The San Francisco brief opposing postponement of the judge’s decision was confined to the “standing” issue, and sought to refute, case by case, the proponents’ interpretations of the state courts’ rulings on that issue.  And, the city-county brief argued, the proponents do not even mention “the most directly relevant California case” — a 2005 decision in an earlier dispute over gay marriage in the state.  In that ruling, the brief said, “the court held that the ‘interests of [those] who worked to put the initiative on the ballot, or who contributed time and money to the campaign effort,’ were not ‘sufficiently direct and immediate’ ” even to allow them to enter the case as intervenors.

The San Francisco brief concluded: “At the end of the day, California decisional law pertaining to the right of initiative sponsors to intervene in litigation to represent their interests is no different” from the legal situation that prevailed before the Supreme Court’s Arizona decision in 1997 suggesting that ballot measure sponsors had no right to represent a state’s interests.

Once the proponents file their reply brief Monday, it will be up to the Circuit Court panel to decide, in the first instance, who speaks for California — at least in this case.

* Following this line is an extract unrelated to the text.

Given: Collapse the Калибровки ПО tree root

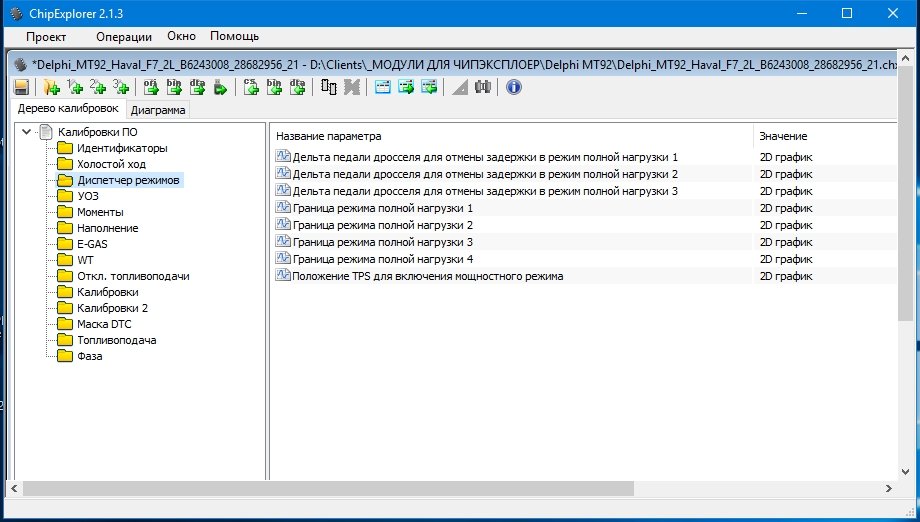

If the case moves on to the Supreme Court, the Justices would have the opportunity on their own to examine what California court rulings say on the issue of representing California’s state interests, although the Justices might be inclined to defer to what the federal courts in California had said on the subject.  The Supreme Court also would have a chance to interpret further what it had said in the Karcher and Arizona cases on the “standing” to appeal question.